-- begin THE DATA --

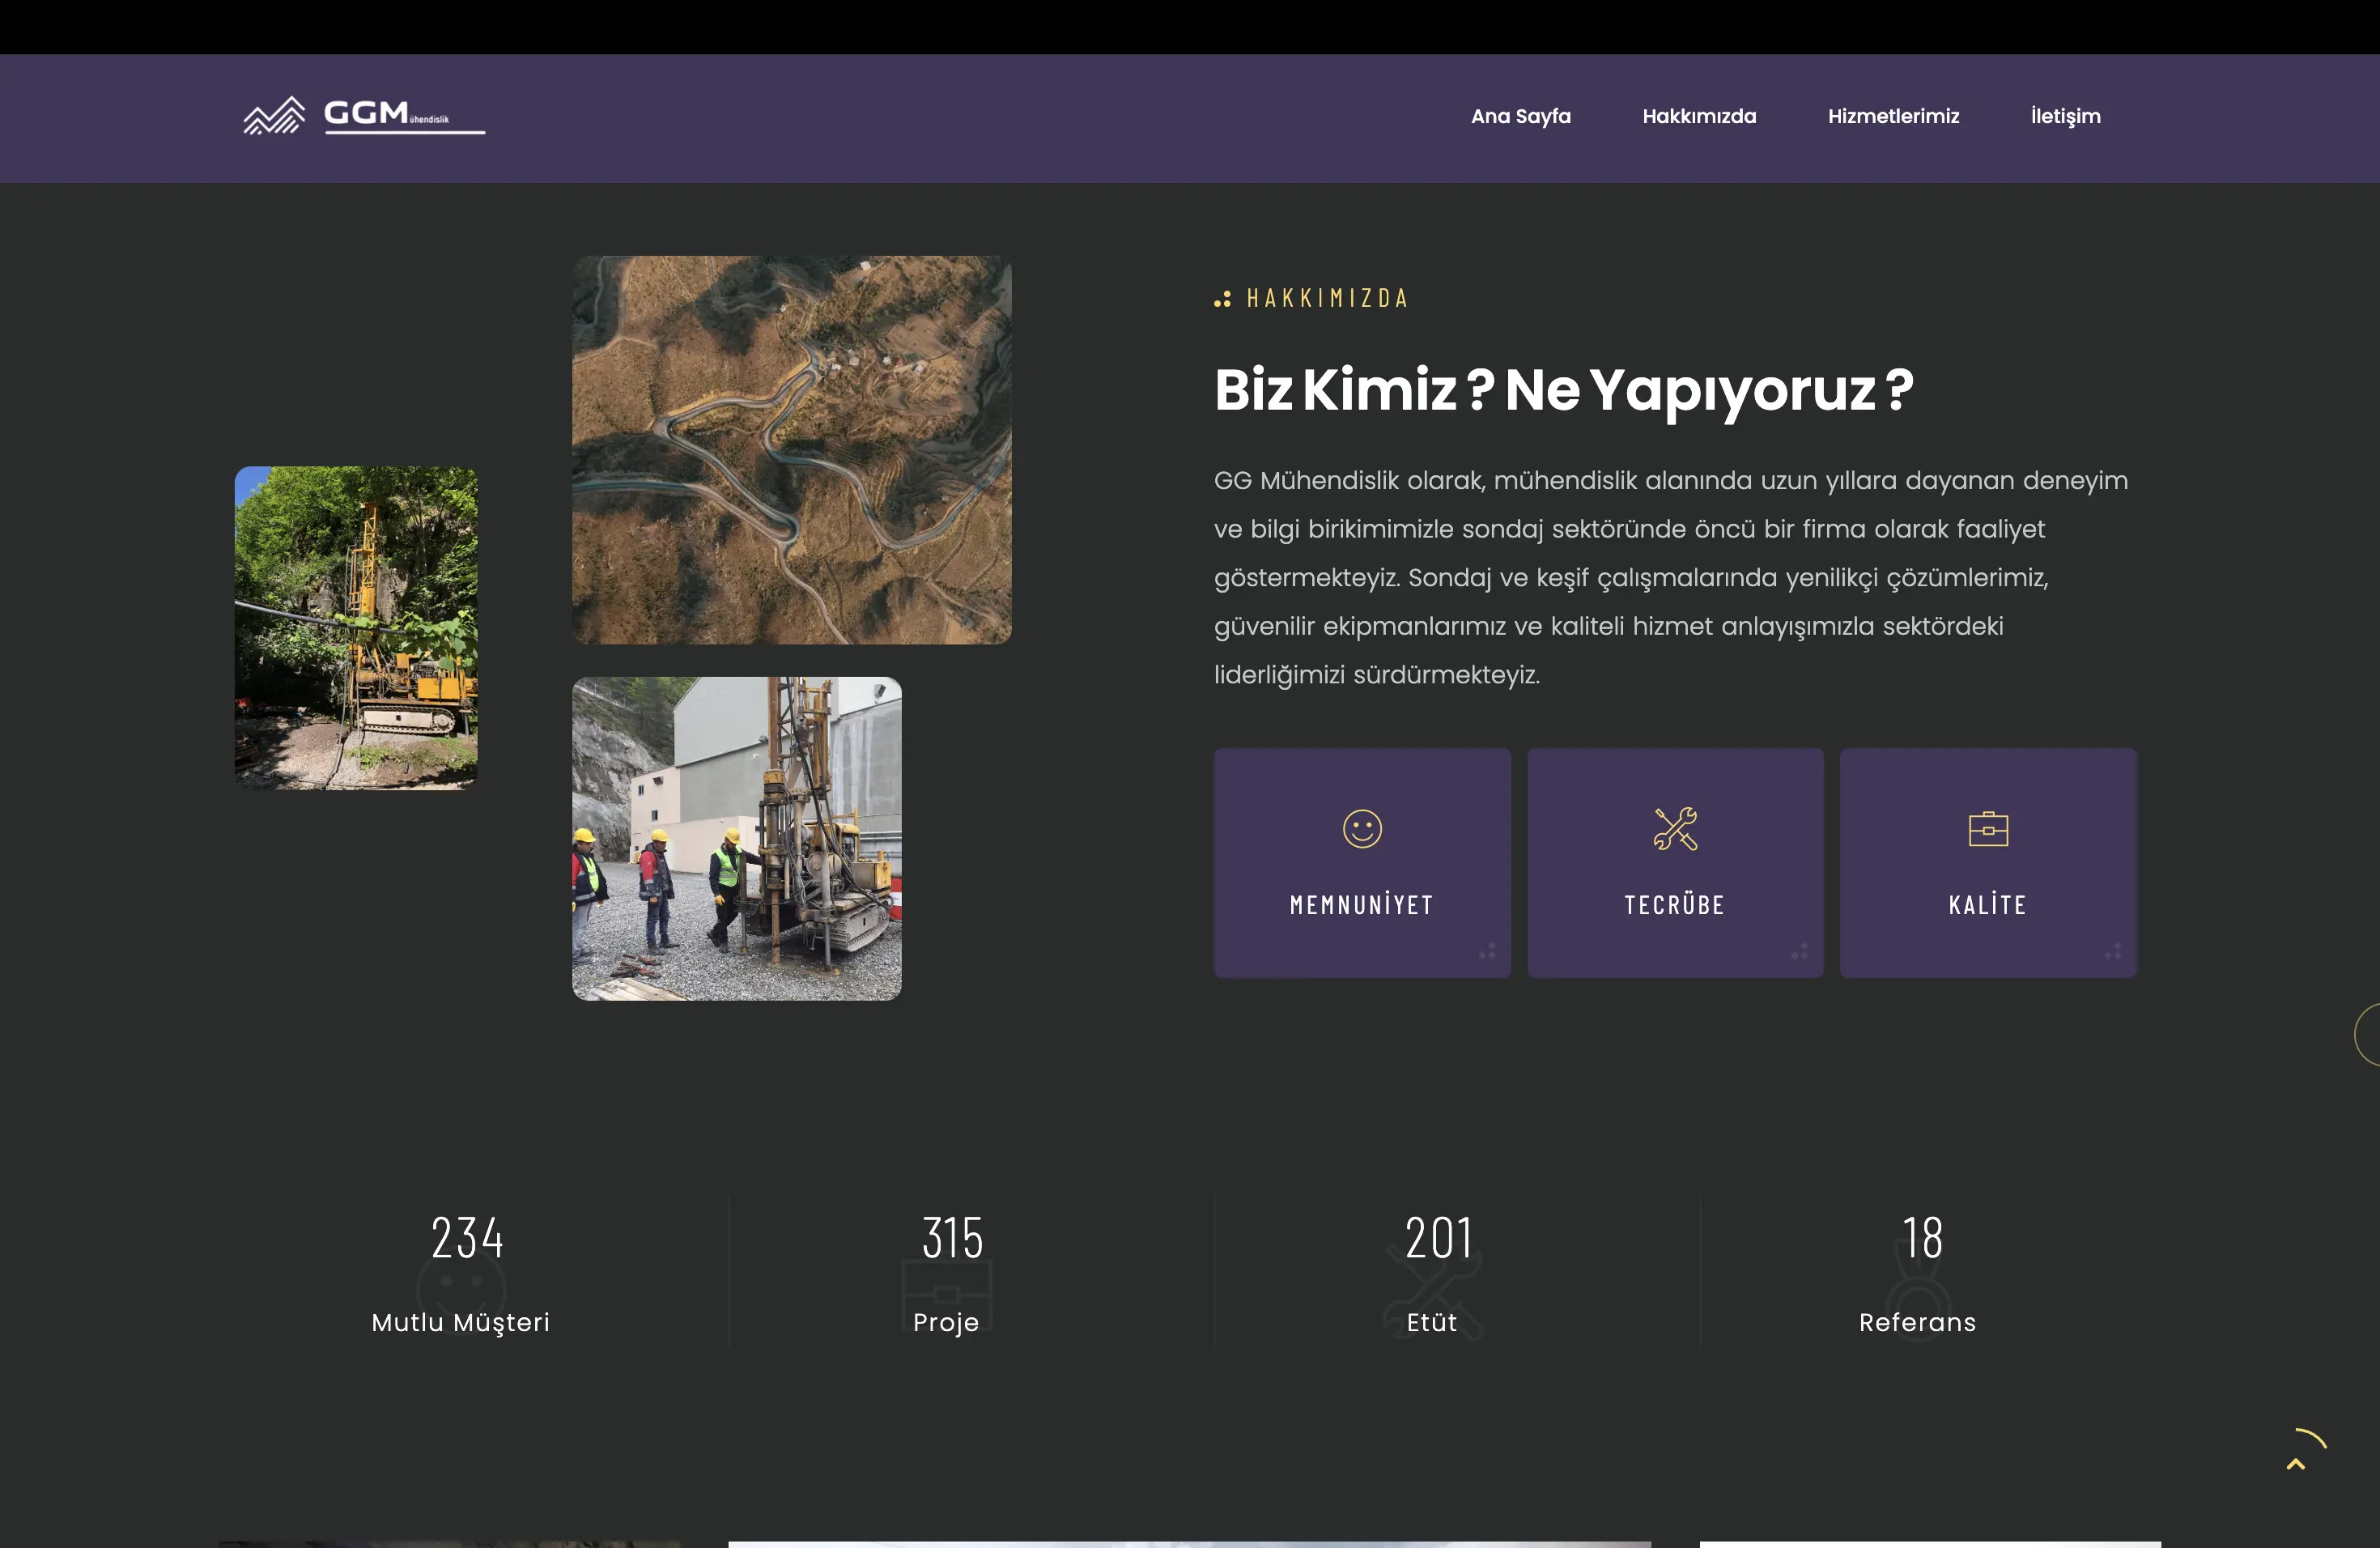Open the workers with drill rig photo
The width and height of the screenshot is (2380, 1548).
point(736,838)
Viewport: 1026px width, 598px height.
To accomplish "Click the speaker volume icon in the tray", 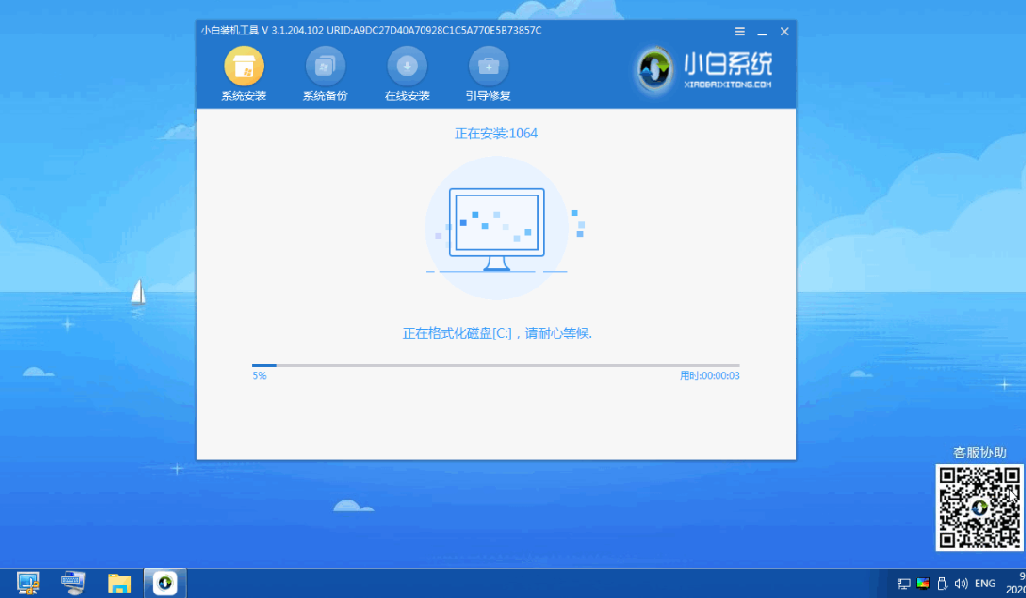I will [962, 583].
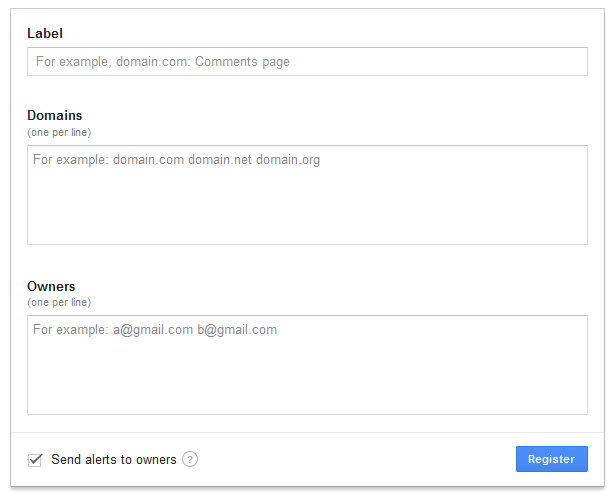This screenshot has width=615, height=496.
Task: Click the help icon beside Send alerts
Action: 190,460
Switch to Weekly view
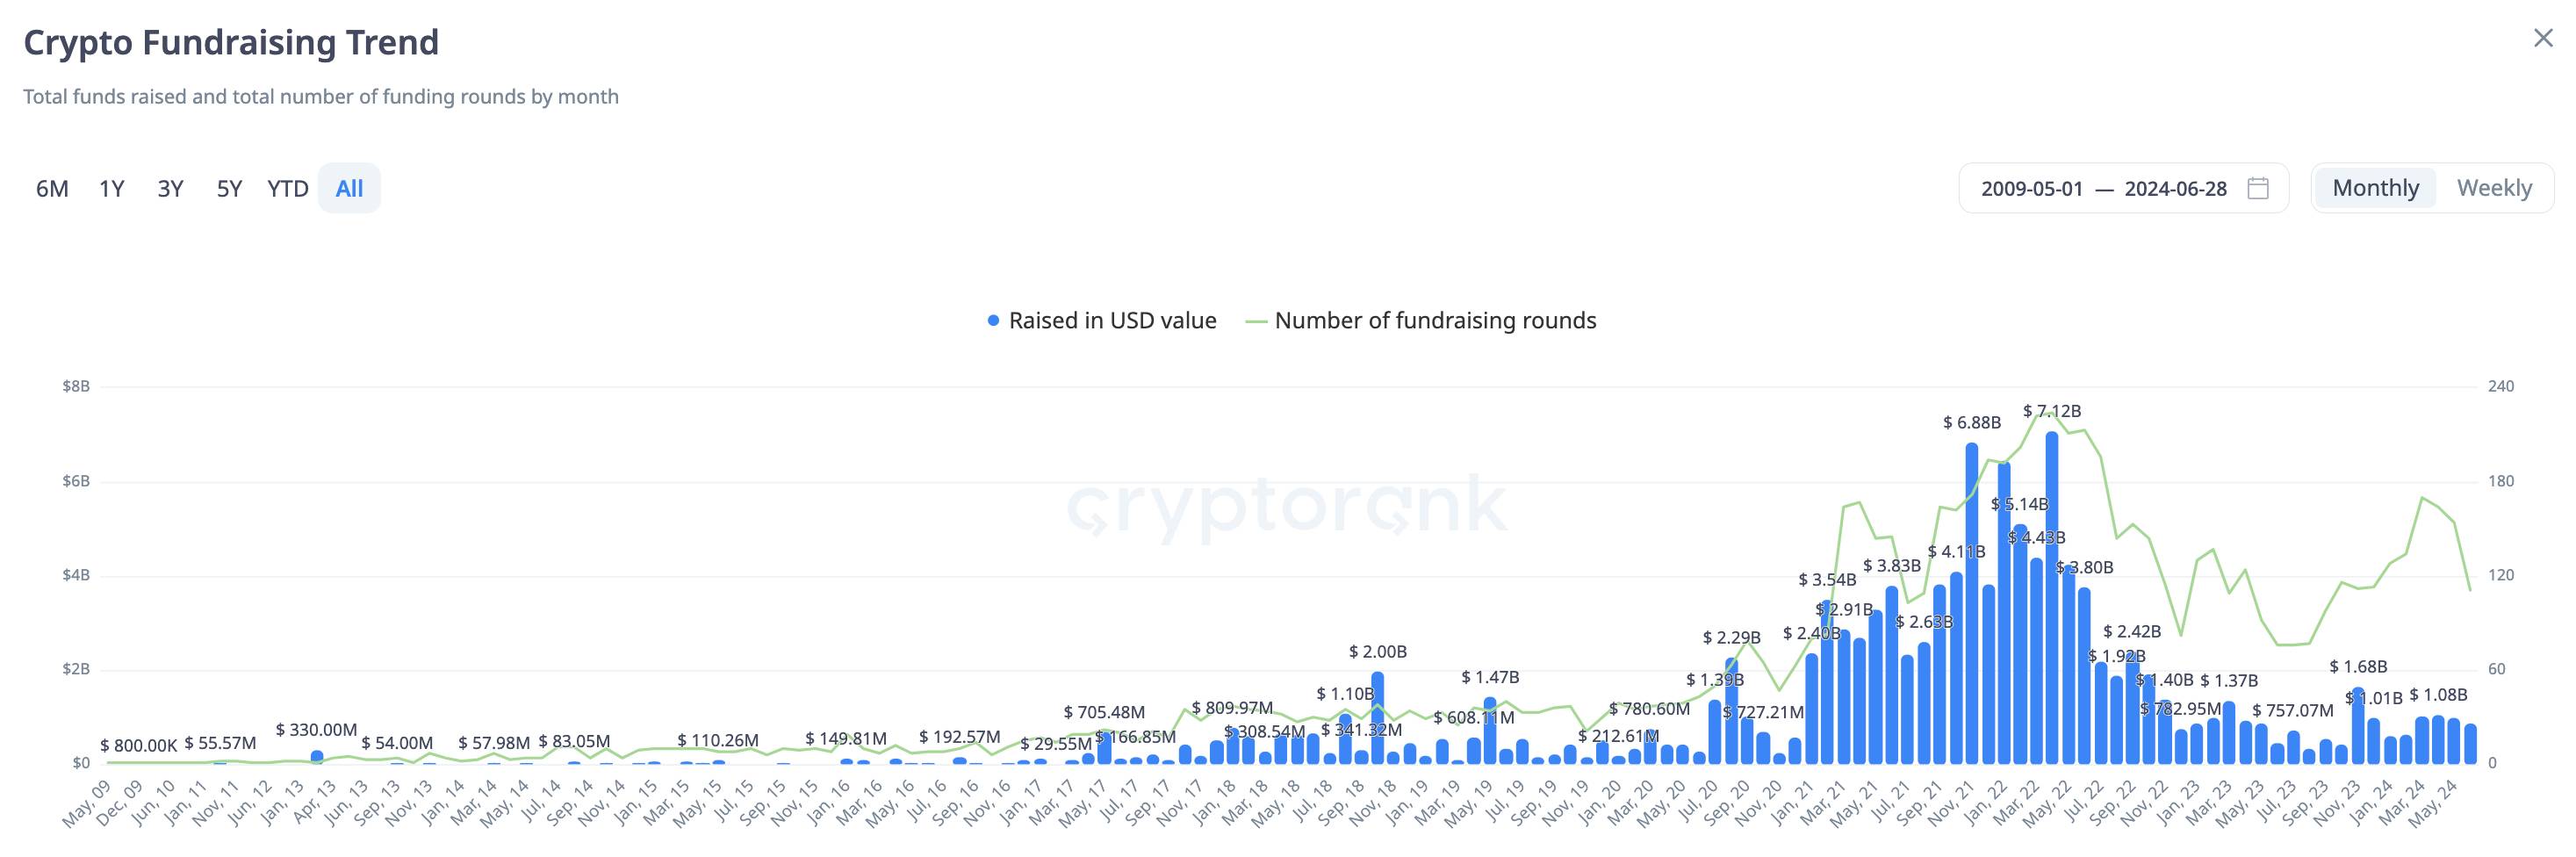This screenshot has height=857, width=2576. point(2494,188)
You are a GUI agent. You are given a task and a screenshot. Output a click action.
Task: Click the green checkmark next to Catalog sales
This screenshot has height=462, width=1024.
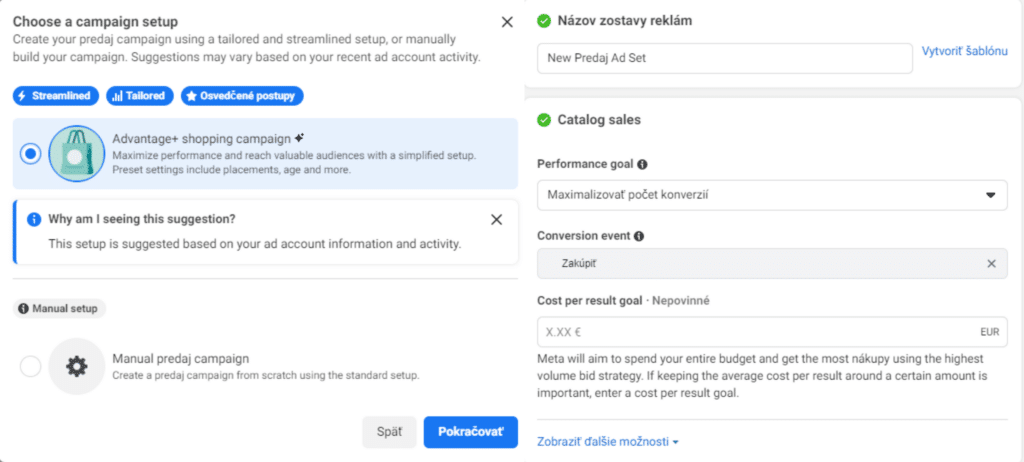coord(543,120)
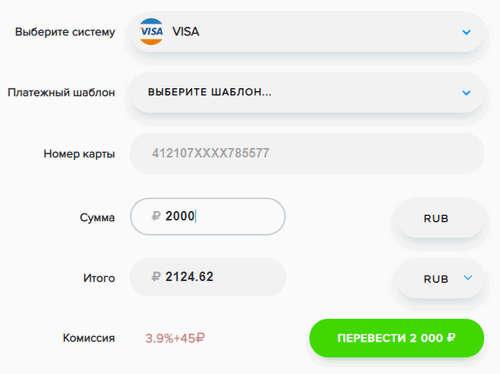Click the Выберите систему label
Screen dimensions: 500x374
(65, 32)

-- end THE DATA --

• _SHORT EXERCISE_:
Give the part of the material that opens with the line containing "You are a GUI" and runs through the end of the material as a numbered list, leaving out blank lines and pictures.

• _TASK OUTPUT_:
1. You are a GUI agent. You are given a task and a screenshot. Output a click action.
2. Task: Click the green checkmark next to Catalog sales
3. This screenshot has height=462, width=1024.
4. coord(543,120)
5. Click the Выберите систему label
6. Screen dimensions: 500x374
7. (65, 32)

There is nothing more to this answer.